Content starts

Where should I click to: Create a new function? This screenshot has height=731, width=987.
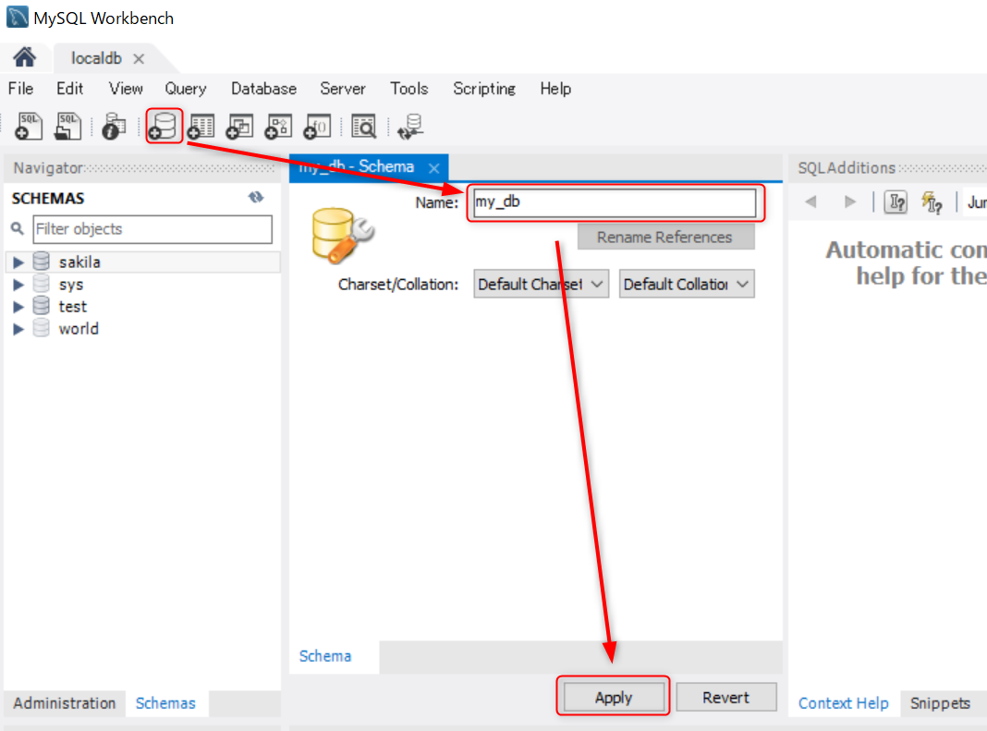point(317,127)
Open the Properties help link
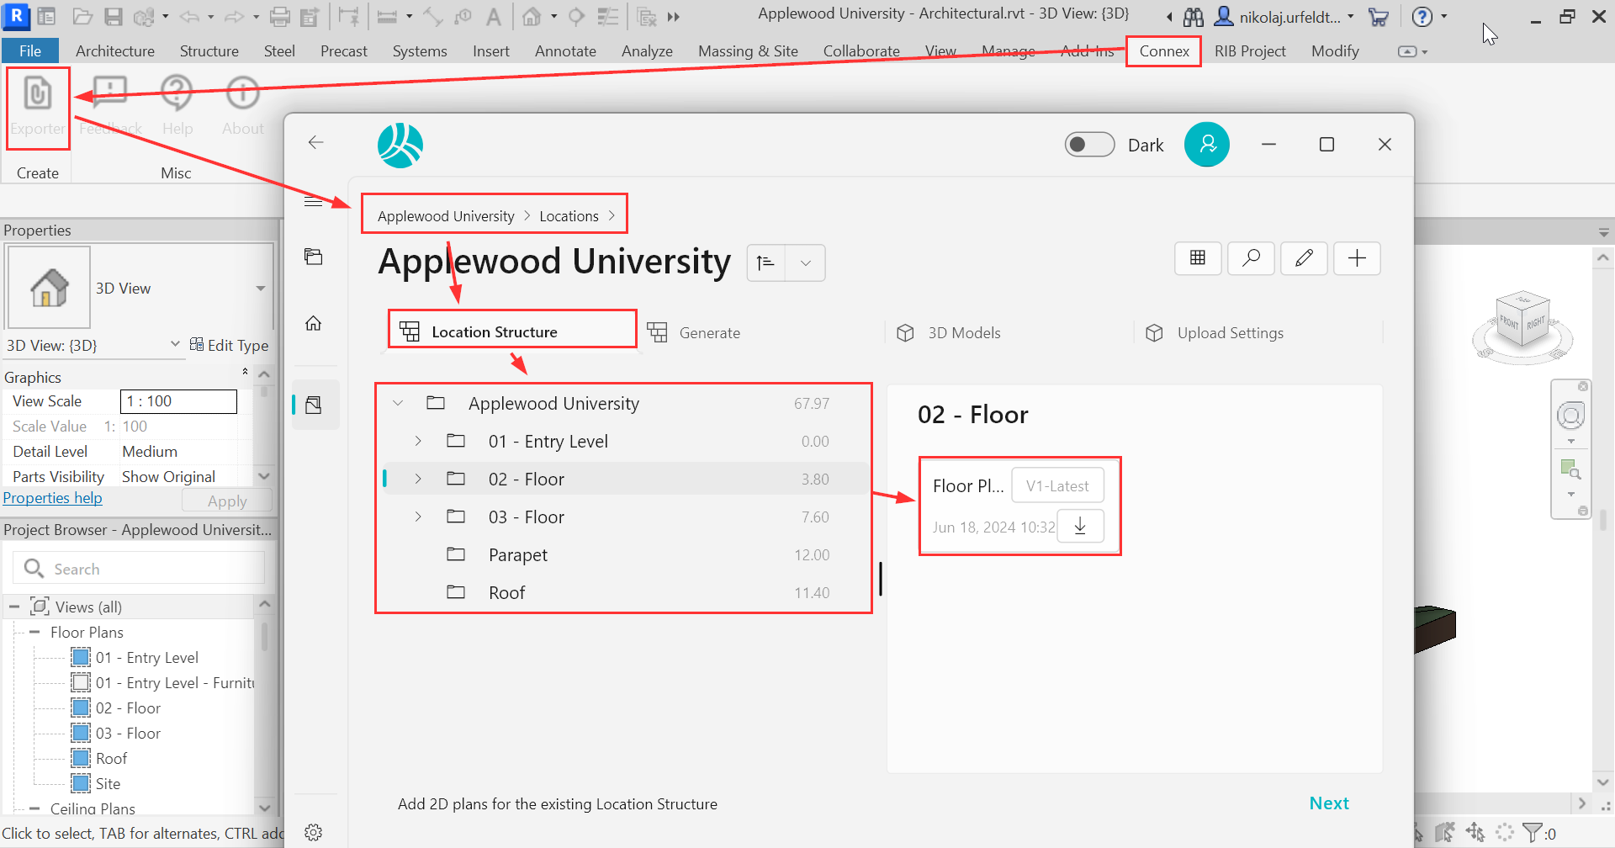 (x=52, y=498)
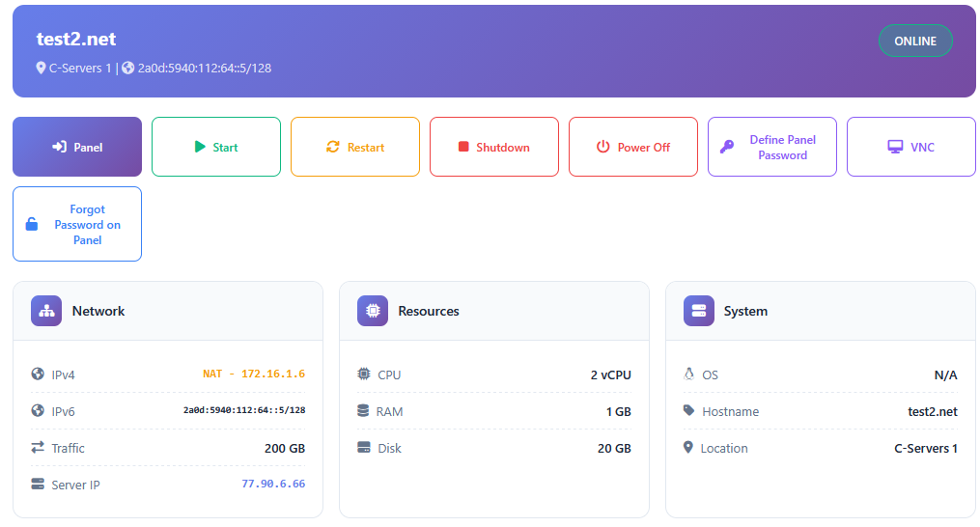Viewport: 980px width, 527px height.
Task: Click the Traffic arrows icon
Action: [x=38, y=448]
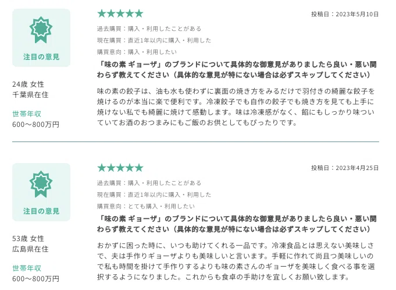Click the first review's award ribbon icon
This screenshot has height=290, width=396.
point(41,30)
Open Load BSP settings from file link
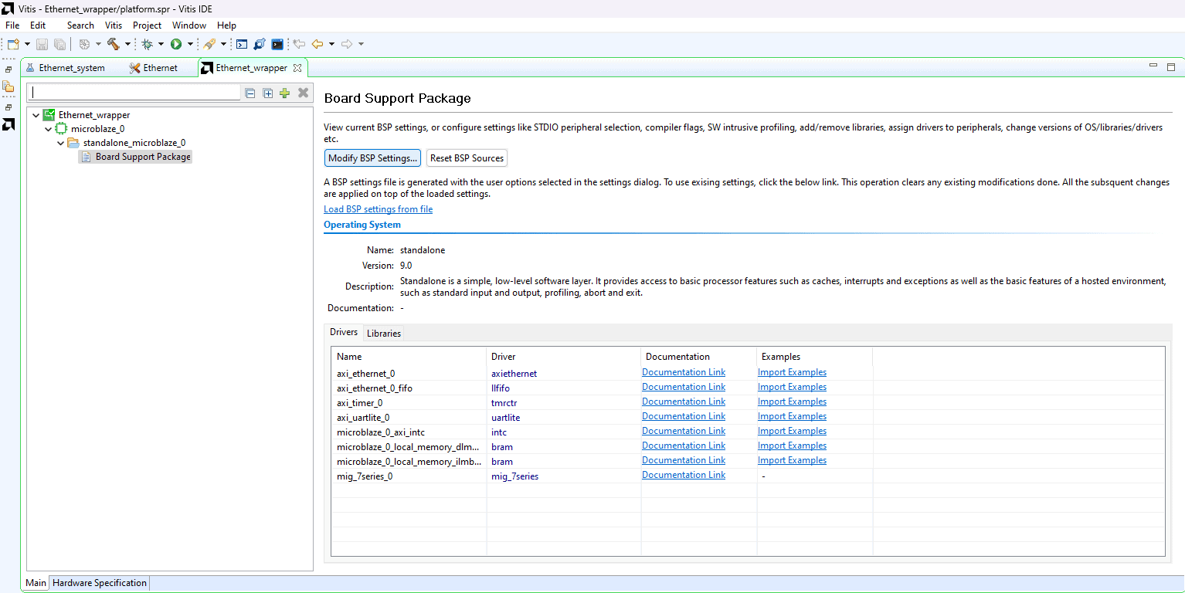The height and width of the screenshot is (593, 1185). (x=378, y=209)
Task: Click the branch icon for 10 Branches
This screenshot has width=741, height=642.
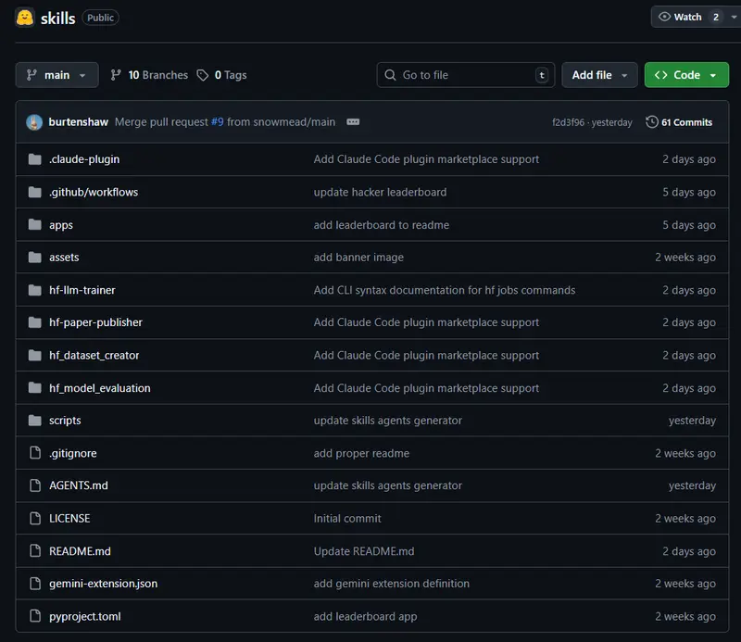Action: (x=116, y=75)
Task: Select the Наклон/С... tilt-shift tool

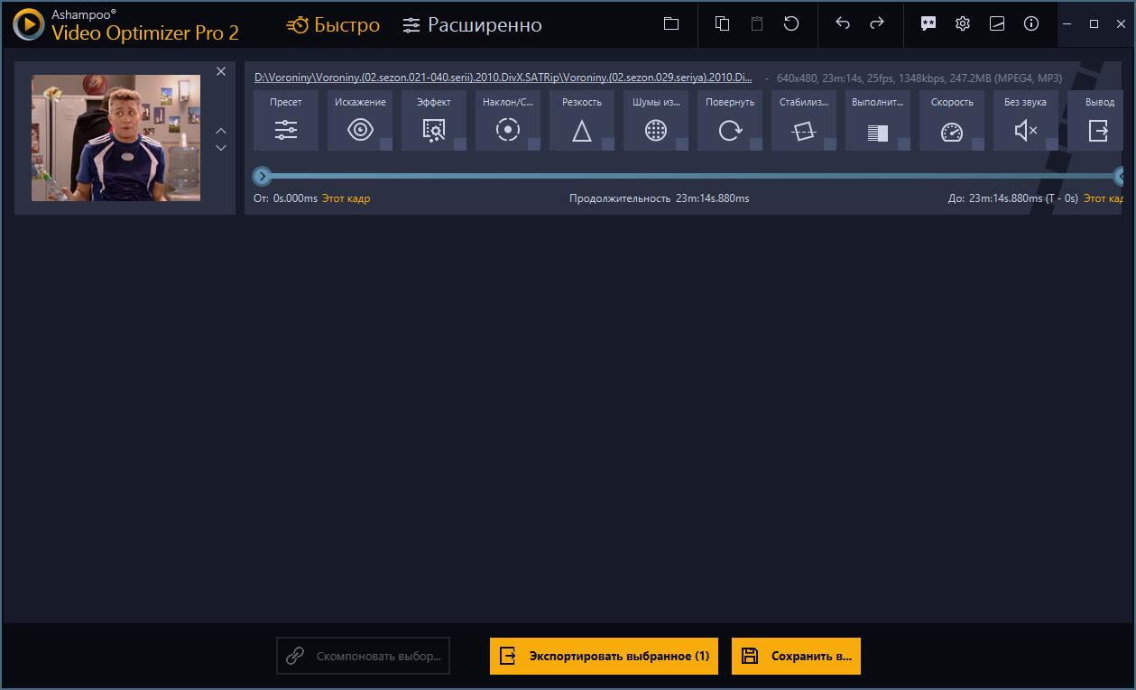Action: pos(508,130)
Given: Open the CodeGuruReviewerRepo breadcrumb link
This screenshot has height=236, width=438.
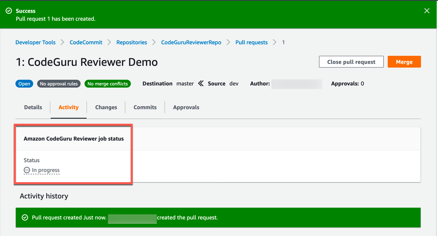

Content ends

### [Problem to solve]
Could you set down word for word each line from the one holding "Open Load BSP settings from file link" through the end of the material above, without any pictures?

### [Response area]
Open Load BSP settings from file link
The height and width of the screenshot is (593, 1185). (x=378, y=209)
Task: Click the branch icon for 10 Branches
This screenshot has width=741, height=642.
Action: (x=116, y=75)
Task: Select the Наклон/С... tilt-shift tool

Action: pos(508,130)
Given: Open the CodeGuruReviewerRepo breadcrumb link
This screenshot has height=236, width=438.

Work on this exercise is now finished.